Part 1: The Archives

 

Explore the National Archives and locate a military resource document about the Asian/Asian American experience. Review the list of prominent primary source collections below. Start honing in on what you would like to look at and then settle in and examine!

 

Analyze your chosen source, asking the relevant analytical questions. Remember, depending on the type of source you chose, your analysis questions will be slightly different. See Presnell material for variations. For example,

  1. What archive/collection is this document/artifact a part of? What kind of sources, topics, locations and time periods are covered in this archive/collection?
  2. What kind of primary source is it?
  3. Is it an original source? A copy/facsimile/reprint? A translation? What language is it written in? Published/unpublished?
  4. When was it produced? What’s the historical context?
  5. Who is the author/creator of the document? What do you know/can you find out about that person/s?
  6. Who is the intended audience?
  7. What is the main idea? Why do you think the document/artifact was written/created? Has that purpose remained the same or changed over time?
  8. Is something or someone missing? Is this intentional/unintentional or perhaps a result of access/time period/perspective of the author? Any implied values, assumptions, biases (gender, racial, ethnic, regional, religious, political) that would be clear to the original audience but not necessarily to the modern researcher? How is the document/artifact a reflection of the time in which it was written?
  9. How does this document/artifact compare or contrast with other sources from the period? How is it the same? Different? Unique? (Look at the other items in the collection as well as what else you know.). Is it believable? That is, could it have been created in the time period in it appears to have been created?
  10. How you might begin to craft a narrative from this source?

☆ ☆ ☆

Task details:
What kind of document does the archives assignment ask you to locate in the National Archives? The listing comes from a different source than the archives assignment.

☆ ☆ ☆

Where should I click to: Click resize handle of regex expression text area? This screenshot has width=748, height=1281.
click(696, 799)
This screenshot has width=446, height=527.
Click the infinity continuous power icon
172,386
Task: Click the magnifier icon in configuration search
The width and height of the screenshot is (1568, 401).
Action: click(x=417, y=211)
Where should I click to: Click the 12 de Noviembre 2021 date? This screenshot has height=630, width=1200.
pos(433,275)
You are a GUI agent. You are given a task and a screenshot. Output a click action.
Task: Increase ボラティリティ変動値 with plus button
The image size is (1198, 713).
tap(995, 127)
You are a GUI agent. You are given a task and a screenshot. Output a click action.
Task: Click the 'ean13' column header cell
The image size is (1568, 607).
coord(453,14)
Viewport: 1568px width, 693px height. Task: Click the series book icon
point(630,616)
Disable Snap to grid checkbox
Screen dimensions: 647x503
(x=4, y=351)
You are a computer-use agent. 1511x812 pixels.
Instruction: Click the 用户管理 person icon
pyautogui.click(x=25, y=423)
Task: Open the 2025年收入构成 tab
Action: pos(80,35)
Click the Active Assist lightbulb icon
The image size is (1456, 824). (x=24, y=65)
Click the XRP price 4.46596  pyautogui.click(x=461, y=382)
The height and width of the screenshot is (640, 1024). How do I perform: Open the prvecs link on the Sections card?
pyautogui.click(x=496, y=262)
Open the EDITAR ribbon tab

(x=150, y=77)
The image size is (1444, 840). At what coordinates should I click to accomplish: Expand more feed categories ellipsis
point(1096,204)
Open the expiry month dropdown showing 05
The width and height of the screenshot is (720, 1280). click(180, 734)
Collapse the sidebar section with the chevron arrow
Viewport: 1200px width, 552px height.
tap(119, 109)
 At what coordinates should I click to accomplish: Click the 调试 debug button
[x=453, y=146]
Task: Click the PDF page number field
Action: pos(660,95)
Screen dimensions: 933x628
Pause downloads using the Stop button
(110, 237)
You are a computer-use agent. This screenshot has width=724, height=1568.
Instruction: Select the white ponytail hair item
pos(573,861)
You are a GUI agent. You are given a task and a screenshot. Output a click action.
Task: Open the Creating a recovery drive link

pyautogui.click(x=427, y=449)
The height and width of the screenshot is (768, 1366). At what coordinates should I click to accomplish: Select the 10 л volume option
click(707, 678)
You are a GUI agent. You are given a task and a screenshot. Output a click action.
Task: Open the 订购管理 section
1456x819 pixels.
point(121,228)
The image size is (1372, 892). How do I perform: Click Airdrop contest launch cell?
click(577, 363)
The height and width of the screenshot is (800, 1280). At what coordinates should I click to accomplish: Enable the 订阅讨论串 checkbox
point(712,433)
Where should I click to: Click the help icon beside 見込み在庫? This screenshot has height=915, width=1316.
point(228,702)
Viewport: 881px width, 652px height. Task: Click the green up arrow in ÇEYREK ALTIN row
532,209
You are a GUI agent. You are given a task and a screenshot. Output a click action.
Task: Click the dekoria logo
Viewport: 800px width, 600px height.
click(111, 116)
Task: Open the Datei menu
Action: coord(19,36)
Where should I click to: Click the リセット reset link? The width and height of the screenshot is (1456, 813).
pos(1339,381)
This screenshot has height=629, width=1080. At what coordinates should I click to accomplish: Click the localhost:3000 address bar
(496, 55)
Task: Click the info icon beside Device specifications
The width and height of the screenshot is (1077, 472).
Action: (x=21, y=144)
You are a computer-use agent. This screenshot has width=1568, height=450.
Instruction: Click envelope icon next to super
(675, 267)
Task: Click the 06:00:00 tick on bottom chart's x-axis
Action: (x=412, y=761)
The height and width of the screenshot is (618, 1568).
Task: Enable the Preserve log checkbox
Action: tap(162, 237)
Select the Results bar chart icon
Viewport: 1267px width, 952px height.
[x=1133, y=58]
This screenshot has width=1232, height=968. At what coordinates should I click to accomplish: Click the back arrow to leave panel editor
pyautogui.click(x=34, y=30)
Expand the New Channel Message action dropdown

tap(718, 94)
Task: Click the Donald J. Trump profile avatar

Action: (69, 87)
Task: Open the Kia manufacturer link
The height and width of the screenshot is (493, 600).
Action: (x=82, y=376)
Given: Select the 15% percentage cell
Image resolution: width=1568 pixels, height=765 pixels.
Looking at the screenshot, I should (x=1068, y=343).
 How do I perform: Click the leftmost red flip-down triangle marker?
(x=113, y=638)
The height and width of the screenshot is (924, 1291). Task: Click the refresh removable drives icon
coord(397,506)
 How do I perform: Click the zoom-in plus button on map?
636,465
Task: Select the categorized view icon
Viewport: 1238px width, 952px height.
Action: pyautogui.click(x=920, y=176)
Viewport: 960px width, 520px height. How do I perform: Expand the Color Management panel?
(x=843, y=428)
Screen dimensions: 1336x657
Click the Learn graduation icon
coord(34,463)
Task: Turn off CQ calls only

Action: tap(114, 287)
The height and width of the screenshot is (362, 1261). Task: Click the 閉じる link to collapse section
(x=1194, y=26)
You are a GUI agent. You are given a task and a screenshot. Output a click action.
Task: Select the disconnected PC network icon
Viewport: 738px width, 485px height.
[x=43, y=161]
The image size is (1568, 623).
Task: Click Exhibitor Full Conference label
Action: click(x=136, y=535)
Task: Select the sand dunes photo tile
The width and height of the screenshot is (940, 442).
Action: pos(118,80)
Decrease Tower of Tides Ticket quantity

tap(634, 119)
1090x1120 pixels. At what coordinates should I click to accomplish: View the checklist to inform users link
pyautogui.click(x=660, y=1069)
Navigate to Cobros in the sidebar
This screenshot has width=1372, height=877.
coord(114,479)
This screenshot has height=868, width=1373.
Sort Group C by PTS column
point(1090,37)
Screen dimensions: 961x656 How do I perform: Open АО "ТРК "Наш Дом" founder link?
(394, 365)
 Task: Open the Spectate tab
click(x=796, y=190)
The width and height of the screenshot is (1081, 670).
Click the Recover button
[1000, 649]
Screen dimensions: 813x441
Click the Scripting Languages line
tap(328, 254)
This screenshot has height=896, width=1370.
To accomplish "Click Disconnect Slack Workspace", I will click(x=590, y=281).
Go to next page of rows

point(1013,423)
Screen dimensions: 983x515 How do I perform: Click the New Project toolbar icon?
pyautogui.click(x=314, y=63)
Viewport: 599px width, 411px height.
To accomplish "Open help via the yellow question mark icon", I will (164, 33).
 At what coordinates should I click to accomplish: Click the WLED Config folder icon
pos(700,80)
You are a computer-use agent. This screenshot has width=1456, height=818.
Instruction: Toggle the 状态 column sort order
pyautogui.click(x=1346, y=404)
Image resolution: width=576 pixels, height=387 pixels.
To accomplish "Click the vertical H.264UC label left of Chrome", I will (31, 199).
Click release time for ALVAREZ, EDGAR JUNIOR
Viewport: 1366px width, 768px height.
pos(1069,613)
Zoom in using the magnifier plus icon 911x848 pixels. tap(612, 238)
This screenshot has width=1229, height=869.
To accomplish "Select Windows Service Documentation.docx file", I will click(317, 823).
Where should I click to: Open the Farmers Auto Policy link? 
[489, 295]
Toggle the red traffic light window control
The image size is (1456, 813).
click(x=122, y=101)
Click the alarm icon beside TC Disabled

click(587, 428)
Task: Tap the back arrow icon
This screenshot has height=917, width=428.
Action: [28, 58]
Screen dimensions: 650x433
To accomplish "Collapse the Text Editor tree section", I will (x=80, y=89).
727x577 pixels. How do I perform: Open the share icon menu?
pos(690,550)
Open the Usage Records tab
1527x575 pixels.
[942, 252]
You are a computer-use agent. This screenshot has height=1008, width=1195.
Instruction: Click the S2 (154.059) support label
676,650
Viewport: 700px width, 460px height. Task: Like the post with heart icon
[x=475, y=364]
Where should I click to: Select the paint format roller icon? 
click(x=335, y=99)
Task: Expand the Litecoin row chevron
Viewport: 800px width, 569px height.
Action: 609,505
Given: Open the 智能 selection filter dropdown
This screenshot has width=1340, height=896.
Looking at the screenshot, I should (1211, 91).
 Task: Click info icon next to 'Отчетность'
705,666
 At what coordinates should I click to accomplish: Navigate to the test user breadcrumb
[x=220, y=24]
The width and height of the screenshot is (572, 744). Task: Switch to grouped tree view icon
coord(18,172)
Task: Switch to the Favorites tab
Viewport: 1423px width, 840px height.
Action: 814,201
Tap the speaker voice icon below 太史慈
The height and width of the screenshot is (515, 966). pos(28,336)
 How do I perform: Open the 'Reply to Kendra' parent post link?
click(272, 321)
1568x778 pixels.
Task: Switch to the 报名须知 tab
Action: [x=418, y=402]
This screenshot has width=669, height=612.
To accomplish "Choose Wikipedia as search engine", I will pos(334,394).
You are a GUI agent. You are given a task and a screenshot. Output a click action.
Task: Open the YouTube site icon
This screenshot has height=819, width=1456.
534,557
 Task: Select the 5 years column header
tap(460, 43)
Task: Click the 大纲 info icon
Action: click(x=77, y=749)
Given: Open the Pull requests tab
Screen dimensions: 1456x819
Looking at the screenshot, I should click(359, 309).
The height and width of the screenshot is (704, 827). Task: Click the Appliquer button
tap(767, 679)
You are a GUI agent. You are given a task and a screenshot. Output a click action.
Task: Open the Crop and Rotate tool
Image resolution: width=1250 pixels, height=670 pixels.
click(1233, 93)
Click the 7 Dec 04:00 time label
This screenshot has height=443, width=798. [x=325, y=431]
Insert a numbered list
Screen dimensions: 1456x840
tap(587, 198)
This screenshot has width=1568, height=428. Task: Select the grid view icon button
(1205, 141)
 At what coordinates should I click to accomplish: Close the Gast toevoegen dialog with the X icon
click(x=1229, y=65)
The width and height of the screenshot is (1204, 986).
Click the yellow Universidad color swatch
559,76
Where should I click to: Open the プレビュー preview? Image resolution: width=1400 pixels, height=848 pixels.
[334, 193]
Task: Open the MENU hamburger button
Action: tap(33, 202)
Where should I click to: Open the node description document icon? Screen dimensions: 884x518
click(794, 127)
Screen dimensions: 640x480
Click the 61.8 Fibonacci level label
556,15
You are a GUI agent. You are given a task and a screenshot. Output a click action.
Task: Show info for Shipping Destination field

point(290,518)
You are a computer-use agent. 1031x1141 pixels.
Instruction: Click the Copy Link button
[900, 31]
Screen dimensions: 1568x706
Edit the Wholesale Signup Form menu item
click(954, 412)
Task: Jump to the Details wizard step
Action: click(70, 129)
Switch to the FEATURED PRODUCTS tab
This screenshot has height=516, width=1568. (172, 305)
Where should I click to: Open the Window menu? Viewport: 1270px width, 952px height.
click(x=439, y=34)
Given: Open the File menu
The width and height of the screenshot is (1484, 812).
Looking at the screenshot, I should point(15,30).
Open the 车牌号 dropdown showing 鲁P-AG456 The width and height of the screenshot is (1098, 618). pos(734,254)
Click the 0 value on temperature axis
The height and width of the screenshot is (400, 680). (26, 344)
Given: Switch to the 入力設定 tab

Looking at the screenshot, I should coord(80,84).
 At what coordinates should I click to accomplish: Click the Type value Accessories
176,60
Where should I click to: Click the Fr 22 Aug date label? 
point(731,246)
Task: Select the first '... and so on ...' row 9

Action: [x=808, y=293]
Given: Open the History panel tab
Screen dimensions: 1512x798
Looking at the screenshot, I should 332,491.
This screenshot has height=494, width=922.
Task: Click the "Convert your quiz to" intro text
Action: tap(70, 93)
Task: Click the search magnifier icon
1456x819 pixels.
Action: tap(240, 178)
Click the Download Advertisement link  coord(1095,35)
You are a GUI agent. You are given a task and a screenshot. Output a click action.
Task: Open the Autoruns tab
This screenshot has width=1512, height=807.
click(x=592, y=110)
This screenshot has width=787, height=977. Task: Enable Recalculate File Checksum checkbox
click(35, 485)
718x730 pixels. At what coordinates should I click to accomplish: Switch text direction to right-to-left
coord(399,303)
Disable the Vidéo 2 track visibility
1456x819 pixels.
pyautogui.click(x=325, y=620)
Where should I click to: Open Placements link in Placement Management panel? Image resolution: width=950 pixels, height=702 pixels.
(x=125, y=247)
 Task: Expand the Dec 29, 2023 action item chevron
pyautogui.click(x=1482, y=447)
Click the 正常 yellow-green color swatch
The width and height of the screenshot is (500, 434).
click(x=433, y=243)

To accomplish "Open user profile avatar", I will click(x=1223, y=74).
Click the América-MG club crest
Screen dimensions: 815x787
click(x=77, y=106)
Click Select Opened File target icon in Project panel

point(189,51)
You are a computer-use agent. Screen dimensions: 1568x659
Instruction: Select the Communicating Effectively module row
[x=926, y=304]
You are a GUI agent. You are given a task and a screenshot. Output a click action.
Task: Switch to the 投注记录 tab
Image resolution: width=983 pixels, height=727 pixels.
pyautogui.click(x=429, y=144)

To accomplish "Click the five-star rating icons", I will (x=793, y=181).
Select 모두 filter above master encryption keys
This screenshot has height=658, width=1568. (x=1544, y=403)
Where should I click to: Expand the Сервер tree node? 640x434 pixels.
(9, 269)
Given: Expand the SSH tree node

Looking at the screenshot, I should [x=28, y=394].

☆ ☆ ☆

Answer for the task:
A military resource document about the Asian/Asian American experience.